The third node would count the fourth node, even though the second node already counted the fourth node.第三个节点将计算第四个节点,即使第二个节点已经计算了第四个节点。 To make things a bit worse, I only solve these challenges in JavaScript.更糟糕的是,我只在 JavaScript 中解决了这些挑战。 Its my primary language and I get a thrill from pushing its boundaries.它是我的主要语言,我从突破它的界限中获得了快感。 No one on the leader board has solved it in JavaScript yet, but I presume it's possible.排行榜上还没有人用 JavaScript 解决这个问题,但我认为这是可能的。 After the contest, I managed to pass 13 out of 24 test cases with the following code:比赛结束后,我使用以下代码成功通过了 24 个测试用例中的 13 个:

function Solution( graph, nodes ) {

    var memory = new Array( nodes + 1 )
      , result = 0;

    graph.forEach( ( a, v ) => DepthFirstSearch( graph, v, memory ) );

    // challenge asks for an output variation, but the accurate 
    // reachability count of every node will be contained in "d.length".
    memory.forEach( ( d, i ) => { if ( i && ( 2 * d.length ) >= nodes ) result++; } );

    return result;
}

function DepthFirstSearch( graph, v, memory ) {

    if ( memory[ v ] ) return memory[ v ];

    var descendants = new Uint16Array( [ v ] );

    graph[ v ].forEach( u => {

        descendants = MergeTypedArrays( 
            DepthFirstSearch( graph, u, memory ),  
            descendants
        );
    } );
                                           // make elements unique
                                           // to avoid over counting
    return memory[ v ] = Uint16Array.from( new Set( descendants ) ); 
}

function MergeTypedArrays(a, b) {

    var c = new a.constructor( a.length + b.length );

    c.set( a );
    c.set( b, a.length );

    return c;
}

// adjacency list
var graph = [ 
    [],    // 0
    [ 2 ], // 1
    [ 4 ], // 2
    [ 2 ], // 3
    [ 5 ], // 4
    []     // 5
];

var nodes = 5;

Solution( graph, nodes );

It fails for all inputs greater than 50kb, presumably inputs with a large set of nodes and edges (ie 50,000 nodes and 40,000 edges).对于大于 50kb 的所有输入,可能是具有大量节点和边(即 50,000 个节点和 40,000 个边)的输入,它都失败了。 Failing to identify or conceive a faster, more memory efficient algorithm, I'm at a total loss as to what to try next.未能识别或构思出更快、更高效的算法,我完全不知道接下来要尝试什么。 Thought about making the DFS iterative, but I'm thinking the memory consumption of memoizing thousands of arrays will dwarf that, which seems to be the main problem.考虑过使 DFS 迭代,但我认为记忆数千个数组的内存消耗将使这一点相形见绌,这似乎是主要问题。 I get "Abort Called" and "Runtime Error" on Hackerrank for the 11 tests that fail (as oppose to "Timeout").对于失败的 11 个测试(与“超时”相反),我在 Hackerrank 上收到“Abort Called”和“Runtime Error”。 Also tried "bitSets" with "union", but the memory consumption turned out to be worse since the bitSets arrays need to be large enough to store numbers up to 50,000.还尝试了“bitSets”和“union”,但内存消耗变得更糟,因为 bitSets 数组需要足够大以存储多达 50,000 的数字。

Constraints:约束:

1 ≤ n,m ≤ 5×10^4
1 ≤ a(i),b(i) ≤ n and a(i) ≠ b(i)
It is guaranteed that graph G does not contain cycles.

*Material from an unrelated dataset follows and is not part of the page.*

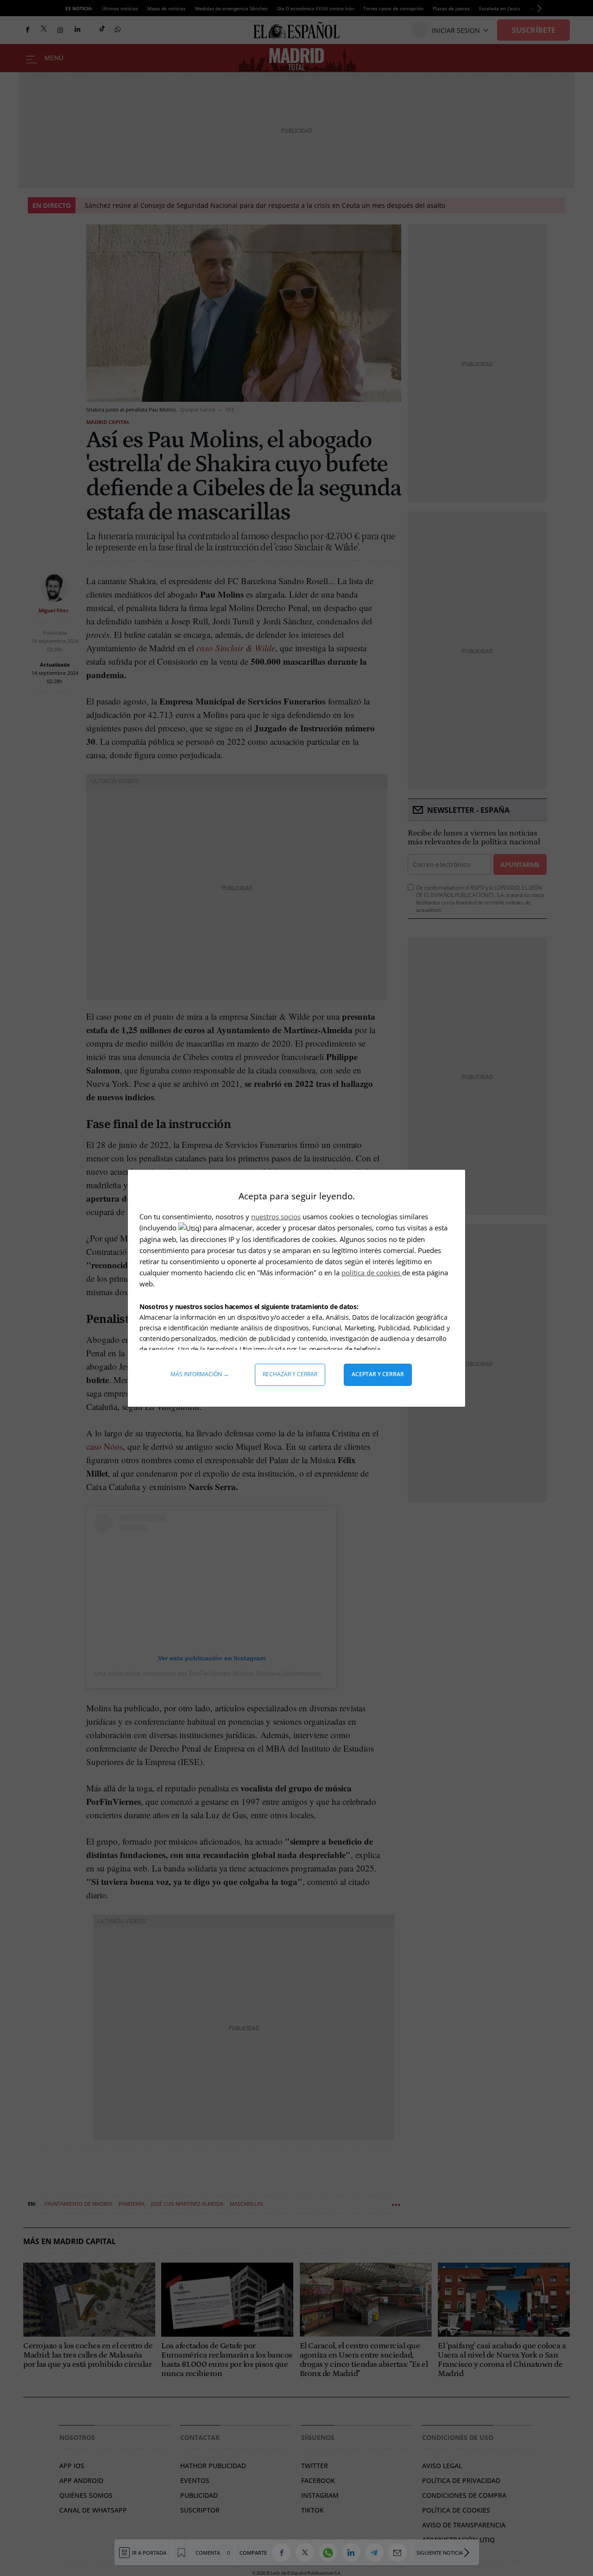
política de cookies (371, 1272)
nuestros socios (276, 1216)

Just want to make it clear that I won't get any points for passing all tests since this challenge is locked, this is for educational purposes, mainly on optimization.只是想说明一下,由于此挑战已锁定,因此我不会因为通过所有测试而获得任何分数,这是出于教育目的,主要用于优化。 I'm aware of related SO posts that point to topological sort, but as far as I understand, topological sort will still over count on cases like the one described above, thus not a viable solution.我知道相关的 SO 帖子指向拓扑排序,但据我所知,拓扑排序仍然会过度依赖上述情况,因此不是一个可行的解决方案。 If I misunderstood, please enlighten me.如果我理解错了,请赐教。 Thank you in advance for your time.提前感谢您的时间。

Question: How can I optimize this further?问题:如何进一步优化? Is there a more efficient approach?有没有更有效的方法?

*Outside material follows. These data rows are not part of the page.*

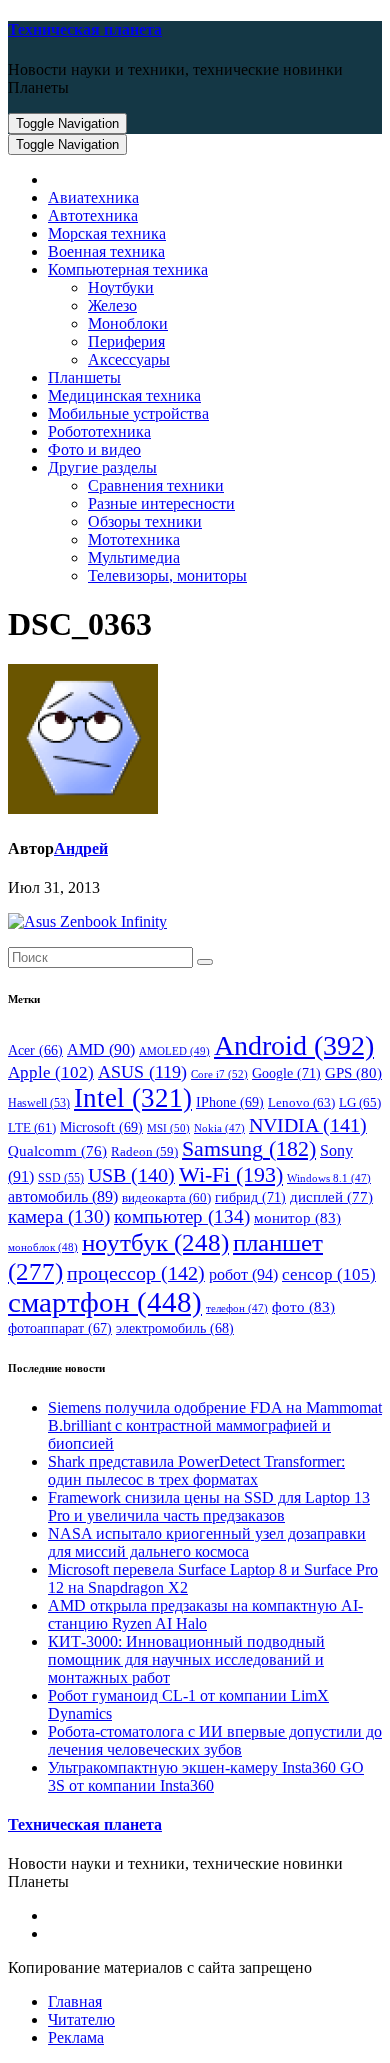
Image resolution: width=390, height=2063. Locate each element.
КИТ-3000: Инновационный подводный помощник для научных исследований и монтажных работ (186, 1659)
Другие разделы (102, 467)
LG (360, 1102)
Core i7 (219, 1074)
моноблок (43, 1247)
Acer (35, 1050)
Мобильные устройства (128, 413)
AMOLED (174, 1051)
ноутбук (155, 1242)
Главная (75, 2001)
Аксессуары (129, 359)
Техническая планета (85, 29)
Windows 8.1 (329, 1178)
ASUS (142, 1072)
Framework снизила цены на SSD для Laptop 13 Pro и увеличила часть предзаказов (209, 1506)
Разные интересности (161, 503)
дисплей (331, 1197)
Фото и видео (94, 449)
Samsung (249, 1149)
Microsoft (101, 1127)
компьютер (182, 1216)
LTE (32, 1128)
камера (59, 1216)
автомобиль (63, 1196)
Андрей (81, 848)
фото (303, 1306)
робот (243, 1274)
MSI (168, 1128)
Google (286, 1073)
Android (294, 1045)
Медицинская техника (124, 395)
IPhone (230, 1102)
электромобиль (175, 1328)
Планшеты (84, 377)
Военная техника (106, 251)
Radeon (144, 1152)
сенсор (329, 1274)
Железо (112, 305)
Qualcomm (57, 1151)
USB (131, 1175)
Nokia (219, 1128)
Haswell (39, 1103)
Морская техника (107, 233)
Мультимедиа (134, 557)
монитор (297, 1217)
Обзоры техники (145, 521)
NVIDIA (308, 1125)
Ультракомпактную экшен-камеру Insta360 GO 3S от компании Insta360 (206, 1776)
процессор (136, 1273)
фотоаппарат (60, 1328)
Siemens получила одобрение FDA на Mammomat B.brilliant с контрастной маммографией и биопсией (215, 1425)
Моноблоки (128, 323)
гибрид (250, 1197)
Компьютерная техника (128, 269)
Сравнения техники (156, 485)
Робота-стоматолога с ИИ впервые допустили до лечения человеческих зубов (215, 1740)
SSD (61, 1178)
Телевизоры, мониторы (167, 575)
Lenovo (301, 1102)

Depth-First Search (DFS) is one good way of solving this problem.深度优先搜索 (DFS) 是解决此问题的一种好方法。 Another way would be Breadth-First Search (BFS) which can also run in parallel and can be optimized very well - but all at the cost of much higher code complexity.另一种方法是广度优先搜索 (BFS),它也可以并行运行并且可以很好地优化 - 但所有这些都以更高的代码复杂性为代价。 So my recommendation would be to stick to DFS.所以我的建议是坚持 DFS。

First I have to apologize, but my JavaScript skills are not very good (ie they are non existent) so my solutions below are using Java but the ideas should be easy to port.首先我必须道歉,但我的 JavaScript 技能不是很好(即它们不存在)所以我下面的解决方案使用 Java,但这些想法应该很容易移植。

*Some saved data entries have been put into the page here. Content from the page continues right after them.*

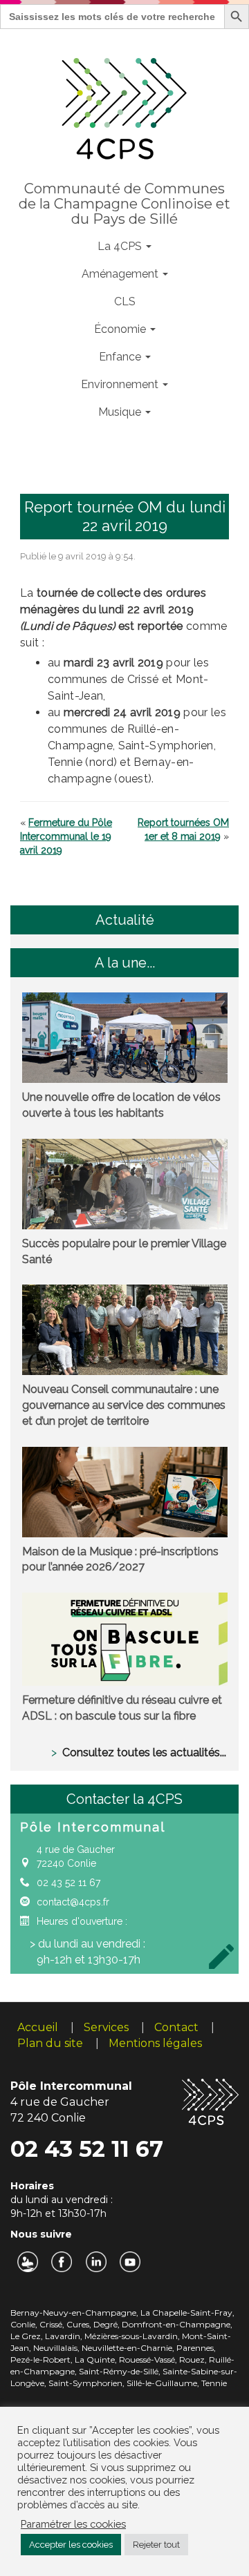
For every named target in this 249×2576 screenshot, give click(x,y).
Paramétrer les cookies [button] (73, 2524)
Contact (176, 2027)
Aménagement (121, 273)
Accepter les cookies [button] (71, 2544)
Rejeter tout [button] (156, 2544)
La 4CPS (121, 246)
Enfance (121, 356)
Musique (121, 412)
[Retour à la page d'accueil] (125, 105)
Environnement (121, 384)
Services (106, 2027)
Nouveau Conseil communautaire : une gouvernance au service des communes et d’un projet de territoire (123, 1405)
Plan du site (50, 2043)
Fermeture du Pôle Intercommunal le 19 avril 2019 (66, 836)
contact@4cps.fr (73, 1901)
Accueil (37, 2027)
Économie (121, 329)
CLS (125, 301)
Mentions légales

Your initial question is missing one very important detail: We only need to find all nodes where the number of reachable nodes is larger or equal than |V| / 2您最初的问题缺少一个非常重要的细节:我们只需要找到所有可达节点数大于或等于|V| / 2节点|V| / 2 |V| / 2

Why does that matter?为什么这很重要? Computing the number of reachable nodes for each node is expensive as we have to do a DFS or BFS starting from every node in the graph.计算每个节点的可达节点数是昂贵的,因为我们必须从图中的每个节点开始执行 DFS 或 BFS。 But if we only need to find nodes with the above property, that is much easier.但是如果我们只需要找到具有上述属性的节点,那就容易多了。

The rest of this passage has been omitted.